Text passage Block Start

The light detection sections 30 do not carry out the light
detection operation.
[0236] For example, if the light detection operation is carried out
after the normal image display comes to an end, during execution of
the normal image display, before ordinary image display is started
or at some other timing as described above and then the signal
value correction process based on the detection is carried out,
degradation of the emitted light luminance can be coped with.
[0237] It is to be noted that the light detection operation may be
carried out, for example, at both timings after the normal image
display ends and before the ordinary image display is started.
[0238] Where the light detection operation is carried out at both
or one of the timings after the normal image display ends and
before the ordinary image display is started, since such a display
for the light detection operation as illustrated in FIG. 17B can be
carried out, there is an advantage that the detection can be
carried out with emitted light of a high gradation as in the case
of the white display. Also it is possible for a display of an
arbitrary gradation to be executed to detect a degree of
degradation for each gradation.
[0239] On the other hand, where the light detection operation is
carried out during execution of the normal image display, since the
substance of an image being displayed actually is indefinite, it is
not possible to specify a gradation to carry out the light
detection operation. Therefore, it is necessary to decide a
detection value as a value determined taking an emitted light
gradation, that is, the signal value Vsig applied then to a pixel
of the object of detection into consideration and carry out a
signal value correction process. It is to be noted that, since a
light detection operation and a correction process can be carried
out repetitively during execution of the normal image display,
there is an advantage that luminance degradation of the organic EL
elements 1 can be coped with substantially normally.
3-3. Light Detection Operation
[0240] The light detection operation by the light detection section
30 of the present example is described with reference to FIGS. 19
to 25. The light detection operation is executed after the normal
image display of FIGS. 17A and 17B comes to an end.

Text passage Block End

[Things to do]
1. In the light detection passage, why is it not possible to specify a gradation when the light detection operation is carried out during execution of the normal image display?
2. Proceed with the light detection passage, writing on from its final sentence.

Available data Block Start

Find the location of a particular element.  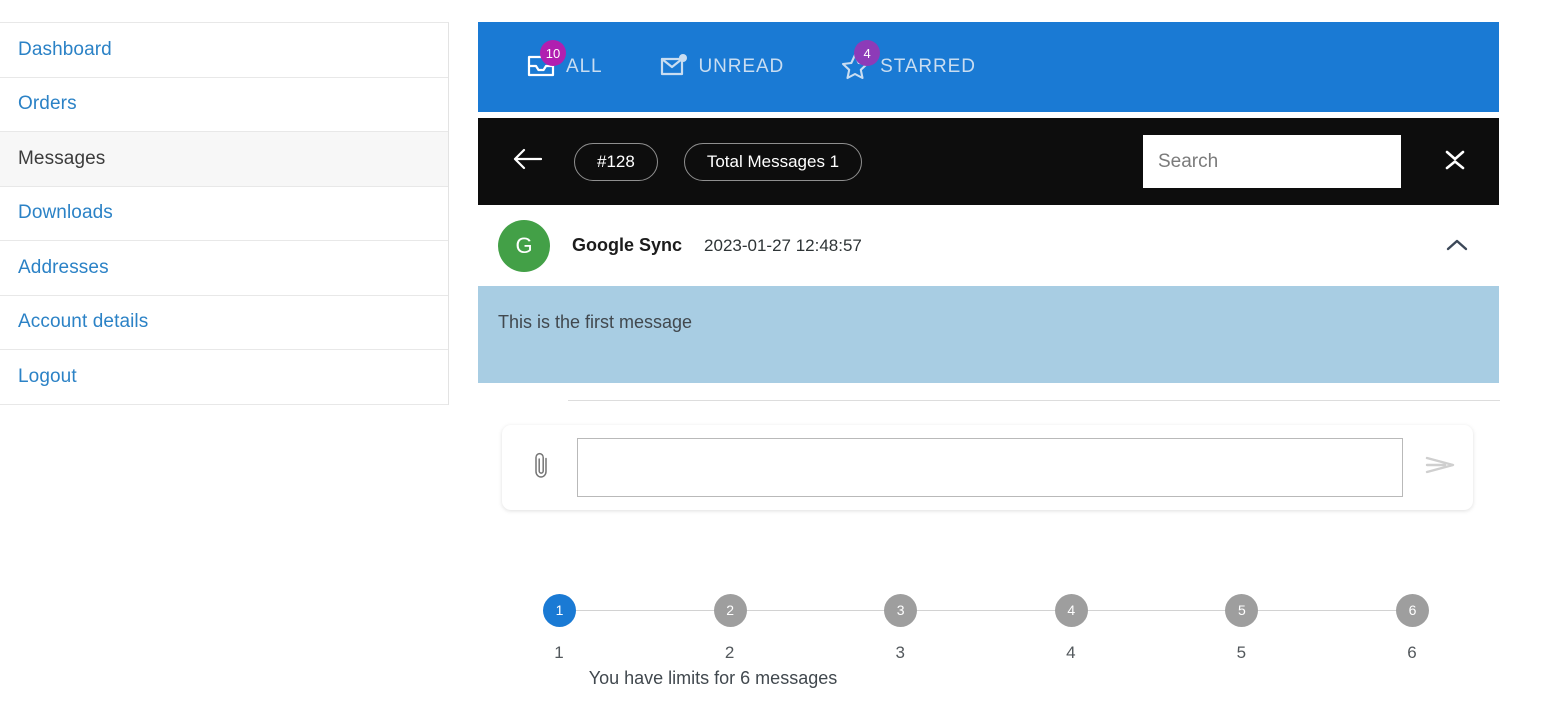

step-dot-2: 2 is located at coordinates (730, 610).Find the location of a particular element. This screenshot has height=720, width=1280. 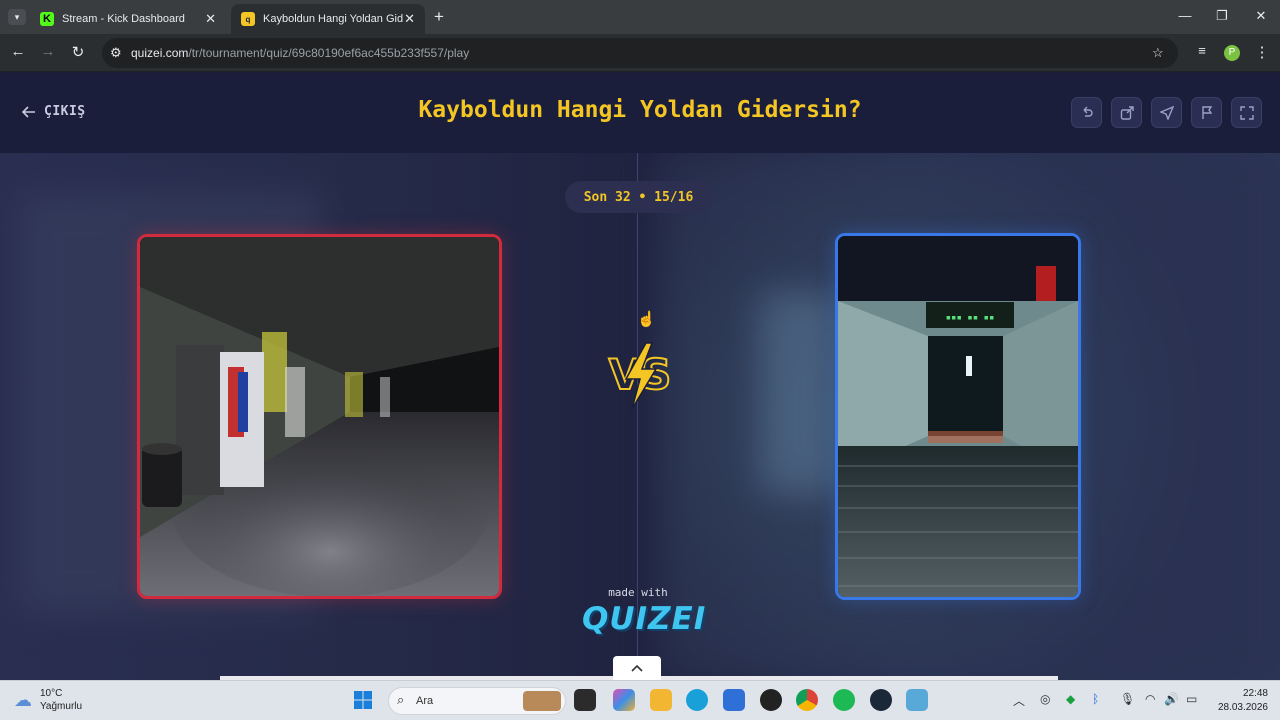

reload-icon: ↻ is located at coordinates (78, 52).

Available data Block End

[Answers]
1. The substance of the image actually being displayed is indefinite.

2.
[0241] FIG. 19 illustrates a scanning pulse WS to the pixel
circuits 10-1 and 10-2, control pulse pT10 to the light detection
section 30-1, and control pulses pT3 and pT10 to the light
detection section 30-2. For example, as seen in FIGS. 17A and 17B,
light detection is carried out for every one line after the normal
image display ends or at some other timing, and a single detection
operation is carried out within one frame.
[0242] In particular, while, in the pixel circuit 10-1, writing of
the signal value Vsig is carried out to carry out emission of light
for one frame at a certain timing, at this time, in the light
detection section 30-1, light detection operation is carried out in
accordance with the control pulse pT10 and power supply pulse of
the power supply line VL.
[0243] Within a next frame period, writing of the signal value Vsig
is carried out to carry out emission of light for one frame at a
certain timing by the pixel circuit 10-2, and at this time, the
light detection section 30-2 carries out light detection operation
in accordance with the control pulse pT10 and power supply pulse of
the power supply line VL.
[0244] A light detection operation is described with reference to
FIGS. 20 to 25 with attention paid to the pixel circuit 10-1 and
the light detection section 30-1.
[0245] FIG. 20 illustrates the scanning pulse WS to be supplied
from the write scanner 12 to the pixel circuit 10-1, particularly
to the sampling transistor Ts, as a waveform regarding operation of
the light detection section 30-1.
[0246] FIG. 20 illustrates also a power supply pulse of the power
supply line VL. As seen in FIG. 20, the detection operation control
section 21 applies the reference potential Vini to the power supply
line VL within a detection preparation period preceding to a light
detection period but applies the power supply voltage Vcc to the
power supply line VL within a period within which the light
detection is executed.
[0247] FIG. 20 further illustrates the control pulse pT10 to be
applied to the control line TLb1. The sensor serving transistor T10
of the light detection section 30 is turned on/off with the control
pulse pT10.
[0248] Further, FIG. 20 illustrates also the gate voltage of the
detection signal outputting transistor T5 and the voltage appearing
on the light detection line DETL.
[0249] As described hereinabove with reference to FIG. 19, except
the period within which each light detection section 30 carries out
light detection, the detection operation control section 21 sets
the control pulse pT10 to the H level and sets the power supply
line VL to the reference voltage Vini.
[0250] In FIG. 20, for the light detection section 30-1, the
detection operation control section 21 sets the control pulse pT10
for the control line TLb1 to the H level and sets the sensor
serving transistor T10 to an on state till time tm22. Further, till
time tm23, the detection operation control section 21 sets the
power supply line VL1 to the reference voltage Vini.
[0251] The period within which the sensor serving transistor T10 is
controlled to an on state is the detection preparation period.
[0252] FIG. 21 shows an equivalent circuit in a state till time
tm20.
[0253] In regard to both of the light detection sections 30-1 and
30-2, the sensor serving transistor T10 is in an on state, and the
power supply lines VL1 and VL2 exhibit the reference voltage Vini.
Therefore, the reference voltage Vini is inputted to the gate of
the detection signal outputting transistors T5 of the light
detection sections 30-1 and 30-2.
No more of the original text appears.